* _DOCUMENT SEGMENT_
::::
In Fig. 4a we plot the 1-norm of the FTT solution rank versus time. We observe that the FTT solution rank in Cartesian coordinates grows rapidly while the FTT-ridge solution generated by the proposed Algorithm  1 recovers the optimal time-dependent low-rank tensor ridge solution, which remains constant rank for all time at \(\left\| \varvec{r}(t)\right\| _{1} = 4\). We also map the FTT ridge solution back to Cartesian coordinates using a three-dimensional trigonometric interpolant every 100 time steps and compare both low-rank FTT solutions to the benchmark solution. In Fig. 4b we plot the \(L^{\infty }\) error versus time. The solution computed in adaptive coordinates does not change in time and therefore is about one order of magnitude more accurate than the solution computed in Cartesian coordinates. In this case the proposed algorithm outperforms our previous algorithm proposed in [13] which does not recover the optimal linear coordinate transformation due to the non-convexity of the cost function used to generate the time-dependent coordinate system.

Fig. 4
figure 4

Three-dimensional advection equation (37). a Rank versus time and b \(L^{\infty }\) error of the low-rank solutions relative to the benchmark solution

For this example the PDE operator has separation rank (CP-rank) 3 in Cartesian coordinates and CP-rank 9 in a general linearly transformed coordinate system.

3.2 Fokker-Planck Equation

Finally we consider the Fokker-Planck equation

$$\begin{aligned} {\left\{ \begin{array}{ll} \displaystyle \frac{\partial u(\varvec{x},t)}{\partial t} =- \nabla \cdot \left( \varvec{f}(\varvec{x}) u(\varvec{x},t)\right) +\sum _{i,j=1}^d \frac{\partial ^2}{\partial x_i \partial x_j} \left( D_{ij}(\varvec{x}) u(\varvec{x},t)\right) , \\ u(\varvec{x},0) = u_0(\varvec{x}) \end{array}\right. } \end{aligned}$$
(45)

in three spatial dimensions (\(d=3\)) on a flat torus \(\Omega \subseteq {\mathbb {R}}^3\). We set the drift vector \(\varvec{f}\) as in (42), and the diffusion tensor

$$\begin{aligned} \varvec{D} = \sigma \begin{bmatrix} \exp \left( -x_2^2\right) &{} 0 &{} 0 \\ 0 &{} \exp \left( -x_3^2\right) &{} 0 \\ 0 &{} 0 &{} \exp \left( -x_1^2\right) \end{bmatrix} \end{aligned}$$
(46)

with \(\sigma = 1/4\). We use the same initial condition as in Sect. 3.1.2.

Once again, to demonstrate the performance of the rank-reducing coordinate flow algorithm, we ran three simulations of the PDE (45) up to \(t = 1\). The first simulation is computed with a three-dimensional Fourier pseudo-spectral method on a tensor product grid with 200 points per dimension and AB2 time stepping with \(\Delta t = 10^{-4}\). This yields an accurate solution benchmark. The second simulation is computed using the rank-adaptive step-truncation methods discussed in [11, 31] using relative truncation accuracy \(\delta = 10^{-5}\), fixed Cartesian coordinates, and time step size \(\Delta t = 10^{-3}\). The third simulation demonstrates the performance of the rank-reducing coordinate flow (Algorithm 1) and is computed with the same step-truncation scheme as the simulation in Cartesian coordinates. For this example the coordinate flow is constructed by minimizing the functional (33).
::::
* _DATA SEGMENT_

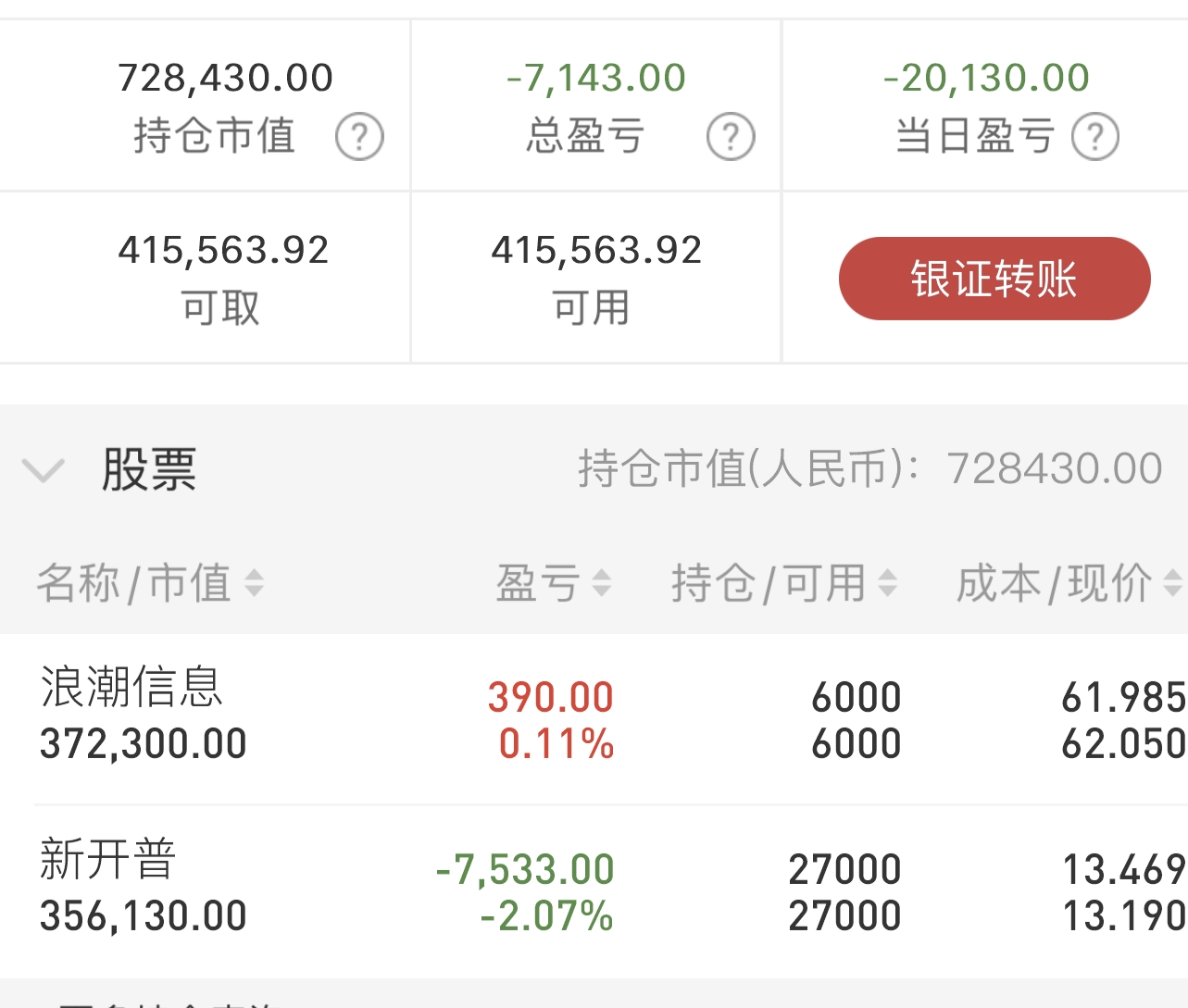The height and width of the screenshot is (1008, 1188).
Task: Tap daily loss -20,130.00 figure
Action: [x=986, y=78]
::::
* _GIVEN REQUEST 1_
In the passage on tensor rank reduction, write the text starting with "Three-dimensional advection equation" and going on through "transformed coordinate system." again, swapping "advection" for "diffusion".
* _GIVEN REQUEST 2_
Translate this sentence from the passage on tensor rank reduction into Spanish: "For this example the coordinate flow is constructed by minimizing the functional (33)."
* _GIVEN REQUEST 3_
According to the passage on tensor rank reduction, how many grid points per dimension does the Fourier pseudo-spectral benchmark simulation of the Fokker-Planck equation use?

* _EXERCISE OUTPUT 1_
Three-dimensional diffusion equation (37). a Rank versus time and b \(L^{\infty }\) error of the low-rank solutions relative to the benchmark solution

For this example the PDE operator has separation rank (CP-rank) 3 in Cartesian coordinates and CP-rank 9 in a general linearly transformed coordinate system.

* _EXERCISE OUTPUT 2_
Para este ejemplo, el flujo de coordenadas se construye minimizando el funcional (33).

* _EXERCISE OUTPUT 3_
200 points per dimension.